Problem description: The lines you return should be those containing the string "chevron", taken from the data below.

--- START ---

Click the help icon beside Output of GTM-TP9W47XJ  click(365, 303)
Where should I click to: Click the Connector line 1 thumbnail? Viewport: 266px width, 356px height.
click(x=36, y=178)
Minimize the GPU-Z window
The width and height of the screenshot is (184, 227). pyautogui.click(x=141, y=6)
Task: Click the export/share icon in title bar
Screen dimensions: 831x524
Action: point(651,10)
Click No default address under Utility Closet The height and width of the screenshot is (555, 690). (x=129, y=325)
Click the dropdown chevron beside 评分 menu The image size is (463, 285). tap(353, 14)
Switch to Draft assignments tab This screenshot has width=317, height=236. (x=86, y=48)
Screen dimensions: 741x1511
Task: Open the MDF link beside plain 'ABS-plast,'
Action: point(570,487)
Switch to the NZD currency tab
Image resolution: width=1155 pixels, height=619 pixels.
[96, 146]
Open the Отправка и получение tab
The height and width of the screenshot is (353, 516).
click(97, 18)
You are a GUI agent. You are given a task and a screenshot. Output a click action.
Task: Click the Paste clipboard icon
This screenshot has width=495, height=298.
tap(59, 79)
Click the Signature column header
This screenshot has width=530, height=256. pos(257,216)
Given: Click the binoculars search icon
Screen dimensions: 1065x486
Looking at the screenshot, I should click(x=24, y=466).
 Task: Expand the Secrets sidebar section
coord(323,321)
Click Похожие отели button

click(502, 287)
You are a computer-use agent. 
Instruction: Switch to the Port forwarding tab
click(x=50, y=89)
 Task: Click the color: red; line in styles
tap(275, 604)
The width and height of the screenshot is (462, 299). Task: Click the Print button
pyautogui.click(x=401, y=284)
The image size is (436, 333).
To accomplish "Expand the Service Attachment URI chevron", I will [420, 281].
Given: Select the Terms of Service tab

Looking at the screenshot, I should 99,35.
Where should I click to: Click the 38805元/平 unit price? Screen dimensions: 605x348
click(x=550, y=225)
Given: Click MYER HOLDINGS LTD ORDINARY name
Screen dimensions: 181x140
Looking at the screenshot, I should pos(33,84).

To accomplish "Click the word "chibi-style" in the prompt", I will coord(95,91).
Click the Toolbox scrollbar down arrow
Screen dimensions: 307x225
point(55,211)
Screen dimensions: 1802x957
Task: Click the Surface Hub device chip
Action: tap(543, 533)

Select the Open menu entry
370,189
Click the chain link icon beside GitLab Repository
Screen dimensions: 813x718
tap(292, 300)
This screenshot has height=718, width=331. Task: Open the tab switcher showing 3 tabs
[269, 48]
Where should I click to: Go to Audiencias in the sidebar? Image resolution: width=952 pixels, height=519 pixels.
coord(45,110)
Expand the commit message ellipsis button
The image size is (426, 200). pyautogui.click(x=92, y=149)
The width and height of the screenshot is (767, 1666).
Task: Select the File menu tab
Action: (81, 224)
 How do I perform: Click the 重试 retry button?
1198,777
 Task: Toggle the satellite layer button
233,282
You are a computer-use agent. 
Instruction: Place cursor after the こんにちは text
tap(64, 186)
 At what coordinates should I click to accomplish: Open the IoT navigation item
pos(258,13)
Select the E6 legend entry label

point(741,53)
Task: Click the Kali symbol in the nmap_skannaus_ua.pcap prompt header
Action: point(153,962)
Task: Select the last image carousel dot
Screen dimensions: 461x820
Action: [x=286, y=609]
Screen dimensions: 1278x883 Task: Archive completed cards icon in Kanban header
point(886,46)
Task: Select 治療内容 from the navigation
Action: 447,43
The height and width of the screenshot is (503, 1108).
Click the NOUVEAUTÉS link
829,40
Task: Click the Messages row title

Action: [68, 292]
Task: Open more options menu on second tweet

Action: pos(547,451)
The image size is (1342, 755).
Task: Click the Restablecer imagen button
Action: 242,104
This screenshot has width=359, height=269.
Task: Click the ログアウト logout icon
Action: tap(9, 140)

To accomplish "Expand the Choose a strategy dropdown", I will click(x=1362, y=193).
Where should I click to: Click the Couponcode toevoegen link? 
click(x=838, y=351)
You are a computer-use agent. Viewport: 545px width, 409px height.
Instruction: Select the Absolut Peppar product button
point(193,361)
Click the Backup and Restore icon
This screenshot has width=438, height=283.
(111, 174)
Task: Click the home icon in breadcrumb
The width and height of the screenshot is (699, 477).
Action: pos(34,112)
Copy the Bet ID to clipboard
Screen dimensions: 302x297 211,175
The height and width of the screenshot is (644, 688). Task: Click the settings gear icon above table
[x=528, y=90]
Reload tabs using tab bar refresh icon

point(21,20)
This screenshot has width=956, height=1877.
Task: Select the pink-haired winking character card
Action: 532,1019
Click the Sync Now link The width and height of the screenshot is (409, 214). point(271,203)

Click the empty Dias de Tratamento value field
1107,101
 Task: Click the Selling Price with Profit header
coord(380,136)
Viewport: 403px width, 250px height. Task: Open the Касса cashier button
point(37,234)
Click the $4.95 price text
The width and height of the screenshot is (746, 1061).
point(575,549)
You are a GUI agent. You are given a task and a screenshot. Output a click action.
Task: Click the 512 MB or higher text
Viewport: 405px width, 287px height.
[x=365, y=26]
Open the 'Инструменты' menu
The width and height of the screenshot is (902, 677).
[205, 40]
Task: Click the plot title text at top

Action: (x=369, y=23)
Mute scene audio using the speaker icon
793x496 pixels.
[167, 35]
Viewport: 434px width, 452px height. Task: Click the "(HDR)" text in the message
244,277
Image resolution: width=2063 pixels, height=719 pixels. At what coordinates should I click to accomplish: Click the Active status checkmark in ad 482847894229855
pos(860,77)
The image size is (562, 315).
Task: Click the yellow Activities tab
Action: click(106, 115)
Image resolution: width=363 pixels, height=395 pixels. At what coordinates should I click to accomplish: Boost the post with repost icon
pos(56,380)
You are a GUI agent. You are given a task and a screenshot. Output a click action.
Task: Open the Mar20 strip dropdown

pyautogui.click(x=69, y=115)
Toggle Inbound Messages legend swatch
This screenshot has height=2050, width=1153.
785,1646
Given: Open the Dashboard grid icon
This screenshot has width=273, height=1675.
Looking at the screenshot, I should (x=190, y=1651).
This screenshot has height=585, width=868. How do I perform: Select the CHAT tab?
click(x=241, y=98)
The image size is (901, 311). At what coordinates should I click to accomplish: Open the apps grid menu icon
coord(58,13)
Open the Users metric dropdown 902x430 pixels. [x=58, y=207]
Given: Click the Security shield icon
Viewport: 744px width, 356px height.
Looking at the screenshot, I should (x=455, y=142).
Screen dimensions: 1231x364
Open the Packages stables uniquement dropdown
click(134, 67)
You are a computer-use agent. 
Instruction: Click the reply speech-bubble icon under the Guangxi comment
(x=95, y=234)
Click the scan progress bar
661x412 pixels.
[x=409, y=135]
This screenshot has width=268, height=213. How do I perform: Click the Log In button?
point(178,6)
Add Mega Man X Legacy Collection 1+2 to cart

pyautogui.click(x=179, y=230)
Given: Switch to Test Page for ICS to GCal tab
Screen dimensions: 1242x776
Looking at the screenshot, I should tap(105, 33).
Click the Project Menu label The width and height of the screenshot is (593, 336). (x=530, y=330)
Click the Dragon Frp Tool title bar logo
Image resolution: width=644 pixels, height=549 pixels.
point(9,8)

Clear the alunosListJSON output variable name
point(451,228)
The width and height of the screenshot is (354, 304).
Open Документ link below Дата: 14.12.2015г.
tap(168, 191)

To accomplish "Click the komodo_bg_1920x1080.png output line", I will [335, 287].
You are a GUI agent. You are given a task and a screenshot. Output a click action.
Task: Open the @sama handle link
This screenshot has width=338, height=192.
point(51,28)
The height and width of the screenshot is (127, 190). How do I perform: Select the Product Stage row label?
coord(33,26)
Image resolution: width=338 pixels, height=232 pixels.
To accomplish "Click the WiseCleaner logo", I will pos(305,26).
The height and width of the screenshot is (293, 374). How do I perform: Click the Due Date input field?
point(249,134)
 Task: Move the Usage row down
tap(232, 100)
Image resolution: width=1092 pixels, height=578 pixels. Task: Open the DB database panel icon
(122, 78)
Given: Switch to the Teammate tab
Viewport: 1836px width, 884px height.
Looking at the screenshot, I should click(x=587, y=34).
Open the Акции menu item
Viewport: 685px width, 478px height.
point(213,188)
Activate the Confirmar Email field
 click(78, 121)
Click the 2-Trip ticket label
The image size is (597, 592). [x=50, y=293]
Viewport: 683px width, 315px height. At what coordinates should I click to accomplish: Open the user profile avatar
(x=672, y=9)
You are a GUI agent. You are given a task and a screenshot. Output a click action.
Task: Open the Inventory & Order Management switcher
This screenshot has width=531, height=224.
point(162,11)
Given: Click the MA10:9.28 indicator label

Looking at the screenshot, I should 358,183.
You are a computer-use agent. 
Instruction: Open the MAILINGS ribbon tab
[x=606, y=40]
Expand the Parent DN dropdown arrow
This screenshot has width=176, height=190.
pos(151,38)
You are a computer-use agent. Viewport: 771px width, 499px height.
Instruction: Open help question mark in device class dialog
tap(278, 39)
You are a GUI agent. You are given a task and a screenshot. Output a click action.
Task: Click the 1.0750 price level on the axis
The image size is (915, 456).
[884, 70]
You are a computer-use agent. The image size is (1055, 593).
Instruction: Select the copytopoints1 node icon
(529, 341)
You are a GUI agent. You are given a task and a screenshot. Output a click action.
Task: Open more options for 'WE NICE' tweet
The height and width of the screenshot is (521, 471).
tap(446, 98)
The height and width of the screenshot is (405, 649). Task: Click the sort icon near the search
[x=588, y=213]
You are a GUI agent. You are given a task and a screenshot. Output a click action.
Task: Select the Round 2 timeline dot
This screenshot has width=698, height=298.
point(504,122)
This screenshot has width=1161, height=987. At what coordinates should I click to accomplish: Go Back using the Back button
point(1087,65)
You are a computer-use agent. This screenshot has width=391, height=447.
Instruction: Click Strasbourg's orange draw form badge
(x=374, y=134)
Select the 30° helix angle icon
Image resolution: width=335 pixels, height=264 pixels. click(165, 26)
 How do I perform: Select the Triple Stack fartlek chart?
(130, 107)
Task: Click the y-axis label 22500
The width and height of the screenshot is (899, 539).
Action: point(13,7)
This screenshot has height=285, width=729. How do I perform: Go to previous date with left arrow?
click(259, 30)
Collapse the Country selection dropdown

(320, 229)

--- END ---

Response box:
Click the dropdown chevron beside 评分 menu The image size is (463, 285). tap(353, 14)
To accomplish "Expand the Service Attachment URI chevron", I will [420, 281].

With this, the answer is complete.